Lack of Police Oversight in Manitoba Highlights Need for Systemic Complaint Process – Winnipeg Free Press Article

Falconers LLP partner Julian Falconer and Montreal-based lawyer Meaghan Daniel (current agent and former associate of Falconers LLP), recently spoke to the Winnipeg Free Press about the issue of lack of oversight for police services in Manitoba, in contrast to the avenues for “systemic complaints” available in Ontario.

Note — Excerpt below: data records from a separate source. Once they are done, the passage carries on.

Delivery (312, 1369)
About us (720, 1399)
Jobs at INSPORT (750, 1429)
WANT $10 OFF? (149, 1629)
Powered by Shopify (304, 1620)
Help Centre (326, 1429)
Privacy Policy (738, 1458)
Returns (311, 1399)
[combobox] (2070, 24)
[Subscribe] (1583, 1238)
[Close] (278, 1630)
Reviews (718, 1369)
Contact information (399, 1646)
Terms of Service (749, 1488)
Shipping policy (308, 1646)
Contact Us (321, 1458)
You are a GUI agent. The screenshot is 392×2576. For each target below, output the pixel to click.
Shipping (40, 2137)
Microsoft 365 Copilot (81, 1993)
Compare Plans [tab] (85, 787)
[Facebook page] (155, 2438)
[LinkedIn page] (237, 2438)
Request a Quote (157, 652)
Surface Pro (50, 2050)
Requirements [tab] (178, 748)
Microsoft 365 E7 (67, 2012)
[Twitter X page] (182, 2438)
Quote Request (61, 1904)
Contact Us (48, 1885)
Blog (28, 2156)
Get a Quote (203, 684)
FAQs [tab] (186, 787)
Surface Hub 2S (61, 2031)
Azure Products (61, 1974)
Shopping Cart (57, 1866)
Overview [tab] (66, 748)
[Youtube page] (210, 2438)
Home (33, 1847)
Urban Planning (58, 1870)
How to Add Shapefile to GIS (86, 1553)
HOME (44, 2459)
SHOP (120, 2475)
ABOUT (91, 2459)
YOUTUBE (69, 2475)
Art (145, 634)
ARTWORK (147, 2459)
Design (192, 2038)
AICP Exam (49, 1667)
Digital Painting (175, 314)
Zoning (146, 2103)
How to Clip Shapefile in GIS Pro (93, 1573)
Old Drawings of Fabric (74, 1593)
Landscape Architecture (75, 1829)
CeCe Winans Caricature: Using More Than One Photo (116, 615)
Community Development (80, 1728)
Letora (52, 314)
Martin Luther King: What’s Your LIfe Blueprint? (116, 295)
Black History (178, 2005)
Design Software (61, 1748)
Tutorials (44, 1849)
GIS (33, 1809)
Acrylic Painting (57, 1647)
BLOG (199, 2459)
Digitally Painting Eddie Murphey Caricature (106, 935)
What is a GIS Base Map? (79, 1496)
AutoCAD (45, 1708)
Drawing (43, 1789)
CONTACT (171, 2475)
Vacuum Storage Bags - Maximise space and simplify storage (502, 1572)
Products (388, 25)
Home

In an article by Marsha McLeod, published on June 13, 2025, Falconer and Daniel both speak to the importance of having a process for complaints that go beyond a single incident that would allege patterns of behaviour from a police service, i.e. complaints that are systemic in nature. This process exists in Ontario, but Manitoba does not benefit from the same.

McLeod highlights in her article the story of the death of Stacy DeBungee, an Indigenous man whose death was not adequately investigated by the Thunder Bay Police Service (“TBPS”) and that it was the result of a complaint filed by his brother Brad DeBungee which led to the investigation of TBPS’ investigative practices and handling of Indigenous deaths. This complaint also resulted in the release of the report Broken Trust: Indigenous People and the Thunder Bay Police Service by the Office of the Independent Police Review Director (then OIPRD and now referred to as the Law Enforcement Complaints Agency or “LECA”). Broken Trust found that there is systemic racism in respect of the entirety of the TBPS.

As quoted in McLeod’s article, Falconer maintains that “systemic complaints are a tool for telling the truth” and that the systemic racism finding set out in Broken Trust “represents the first such finding in Canadian history that [he] is familiar with” in his 34-year career.

Daniel commented on the current oversight structure in Manitoba and how “[t]he state’s tactic to individualize things allows them to scapegoat a particular person and avoid the systemic scrutiny — the scrutiny of the policies and the procedures and the ways in which these structures are set up to benefit some of us and not others.”